Larry Brooks of the NY Post wrote: “His game had deteriorated beyond repair. He surely was one of the players Tortorella had in mind when citing a handful of Rangers as being out of condition. His game was gone, his smile was gone, and he was going.”
It was perhaps the most poetic of justices that Gomez, signed as a giant middle finger to the salary cap by the Rangers, became a cap casualty just two years later.
Yet his entire legacy on Broadway was wiped from the chalkboard by the giant, blockheaded eraser known as Bob Gainey, general manager of the Montreal Canadiens.
What’s amazing about what’s now known as the Ryan McDonagh Trade was that the Canadiens trading away an eventual Top 10 defenseman wasn’t the biggest outrage at the time; it was that they acquired Scott Gomez, who still had five years and more than $30 million left on his contract, and had just shown the hockey world that he couldn’t handle the burden of his contract and No. 1 center status on an Original Six team.

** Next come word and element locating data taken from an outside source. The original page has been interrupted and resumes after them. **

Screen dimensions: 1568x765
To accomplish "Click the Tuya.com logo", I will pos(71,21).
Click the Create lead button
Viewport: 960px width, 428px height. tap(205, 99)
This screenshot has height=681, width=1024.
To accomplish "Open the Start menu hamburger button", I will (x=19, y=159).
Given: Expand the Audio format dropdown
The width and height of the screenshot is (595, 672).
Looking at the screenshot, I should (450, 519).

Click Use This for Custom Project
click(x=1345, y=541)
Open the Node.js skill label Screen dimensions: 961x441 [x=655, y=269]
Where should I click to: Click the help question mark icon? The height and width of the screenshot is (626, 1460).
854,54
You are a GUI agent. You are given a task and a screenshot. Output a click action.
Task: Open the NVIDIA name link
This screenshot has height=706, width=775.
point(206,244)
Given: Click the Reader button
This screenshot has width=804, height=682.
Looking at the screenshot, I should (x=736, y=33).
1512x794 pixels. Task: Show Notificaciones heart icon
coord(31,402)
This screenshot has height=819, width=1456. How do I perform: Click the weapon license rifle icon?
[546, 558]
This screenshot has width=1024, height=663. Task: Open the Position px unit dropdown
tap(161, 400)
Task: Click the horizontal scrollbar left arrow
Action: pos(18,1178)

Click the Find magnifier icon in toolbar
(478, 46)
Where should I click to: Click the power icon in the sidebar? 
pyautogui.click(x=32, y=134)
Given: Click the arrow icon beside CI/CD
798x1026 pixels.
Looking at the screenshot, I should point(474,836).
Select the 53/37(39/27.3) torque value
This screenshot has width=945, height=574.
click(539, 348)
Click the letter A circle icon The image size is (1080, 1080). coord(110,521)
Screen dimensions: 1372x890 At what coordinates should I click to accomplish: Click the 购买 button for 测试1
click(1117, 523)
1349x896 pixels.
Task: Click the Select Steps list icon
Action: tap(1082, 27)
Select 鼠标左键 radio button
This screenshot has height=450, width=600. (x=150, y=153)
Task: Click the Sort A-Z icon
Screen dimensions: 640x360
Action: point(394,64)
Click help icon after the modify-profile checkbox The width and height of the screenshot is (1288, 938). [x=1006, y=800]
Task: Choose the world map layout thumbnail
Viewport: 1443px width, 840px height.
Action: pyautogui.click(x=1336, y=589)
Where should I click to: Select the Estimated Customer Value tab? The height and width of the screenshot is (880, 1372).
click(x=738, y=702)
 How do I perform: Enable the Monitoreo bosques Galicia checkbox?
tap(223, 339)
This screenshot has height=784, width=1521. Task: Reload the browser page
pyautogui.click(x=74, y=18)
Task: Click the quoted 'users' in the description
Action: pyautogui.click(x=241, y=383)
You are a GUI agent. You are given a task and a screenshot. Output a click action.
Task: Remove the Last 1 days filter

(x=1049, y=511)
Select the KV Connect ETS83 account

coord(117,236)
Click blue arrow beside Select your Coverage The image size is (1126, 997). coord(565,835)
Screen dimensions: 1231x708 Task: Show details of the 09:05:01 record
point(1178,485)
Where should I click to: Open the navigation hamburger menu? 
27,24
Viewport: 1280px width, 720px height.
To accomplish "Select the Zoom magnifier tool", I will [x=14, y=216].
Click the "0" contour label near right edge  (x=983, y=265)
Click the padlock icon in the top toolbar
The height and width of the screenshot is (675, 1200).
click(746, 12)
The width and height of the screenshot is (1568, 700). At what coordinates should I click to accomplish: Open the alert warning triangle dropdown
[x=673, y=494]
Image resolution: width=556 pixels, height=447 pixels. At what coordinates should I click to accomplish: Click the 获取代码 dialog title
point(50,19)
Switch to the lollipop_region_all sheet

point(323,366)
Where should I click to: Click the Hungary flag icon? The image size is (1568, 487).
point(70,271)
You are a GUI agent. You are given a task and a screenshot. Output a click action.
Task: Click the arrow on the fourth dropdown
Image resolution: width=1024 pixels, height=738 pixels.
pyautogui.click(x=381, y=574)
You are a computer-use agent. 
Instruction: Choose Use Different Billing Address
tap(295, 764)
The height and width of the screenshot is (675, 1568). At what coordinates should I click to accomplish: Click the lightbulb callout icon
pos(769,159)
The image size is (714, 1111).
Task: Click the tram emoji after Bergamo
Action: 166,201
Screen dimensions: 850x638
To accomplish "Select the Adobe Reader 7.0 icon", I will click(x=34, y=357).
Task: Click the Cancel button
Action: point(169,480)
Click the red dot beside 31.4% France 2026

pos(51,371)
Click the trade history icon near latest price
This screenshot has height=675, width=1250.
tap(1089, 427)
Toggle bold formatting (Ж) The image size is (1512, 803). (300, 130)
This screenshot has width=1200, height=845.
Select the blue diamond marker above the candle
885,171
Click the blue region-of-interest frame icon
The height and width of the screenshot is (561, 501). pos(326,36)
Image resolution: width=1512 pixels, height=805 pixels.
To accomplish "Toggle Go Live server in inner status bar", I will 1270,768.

Seeing Scott Gomez go to the Montreal Canadiens was like watching the Wackowskis directed JUPITER ASCENDING: Years of goodwill already having been squandered, the stench of pending big-budget disaster was unavoidable.
And that’s what you get for dabbling in the dark arts of New York Rangers free-agent acquisition, Mr. Gomez!
As a New Jersey Devils fan, I loved Scott Gomez.
I’ll tell you why: Because you don’t really appreciate a player until you see how he reacts in the darkest hour.
I’m not talking about after an overtime loss or a playoff elimination. That’s [expletive] you can sneakily blame on someone else, even if you claim the defeat as your own.
No, I’m talking about when you’ve gone more than a year without scoring a goal. When you become an international punchline for that lack of goal-scoring. When Hal Gill has scored more goals than you in a one-year span … and you’re a center.
From Feb. 5, 2011 to Feb. 10, 2012, Scott Gomez didn’t score a goal. As Travis Hughes wrote, “he’s not the first player to go an entire calendar year without scoring a goal and he won’t be the last, but he’s certainly the first $7.35 million player to do so.”
But in the grand tradition of Roberto “My Contract Sucks” Luongo, Gomez’s lighthearted ability to deal with this absurd display of offensive ineffectiveness endeared him to us. Like when #LastTimeGomezScored trended and someone wrote that “#LastTimeGomezScored I would rent DVD’s at Blockbuster.”
Gomez laughed when he heard the line.
“If you can’t laugh about yourself,” Gomez said, “then you’re an (expletive).”
After the inevitable buyout of his contract, we had more enlightenment. The nomadic last years of Gomez’s hockey career were, perhaps, some of his happiest. “It’s a life’s lesson. It’s not about ego. Are you kidding, you play pro hockey. It’s another challenge,” he said.
So the PTO with the Sharks became a contract, which earned him another with the Florida Panthers, which earned him another with the New Jersey Devils (a reunion, against all odds), which earned him two more with the St. Louis Blues and Ottawa Senators.
“His passion and love for the game is still there,” said Panthers GM Dale Tallon in 2013. “We’re going to be a young team down the road with tremendous depth at all positions, and we need to surround them with champions.”
Scott Gomez was a champion. He was a rookie sensation. He was a borderline offensive star. He was a free-agent prize, and then a big contract pariah. He was the centerpiece of one of the most lopsided trades in NHL history. He once went a calendar year without scoring a goal. He was a Devil, a Ranger, a Canadien, a Shark, a Panther, a Blue and a Senator, before he was no longer and NHL player.
Sixteen years after he made NHL history just by being Carlos Gomez’s son, Scott Gomez retires having lived a career far beyond what the kid from Anchorage, skating in borrowed hockey gear, probably imagined for himself. And us, for him.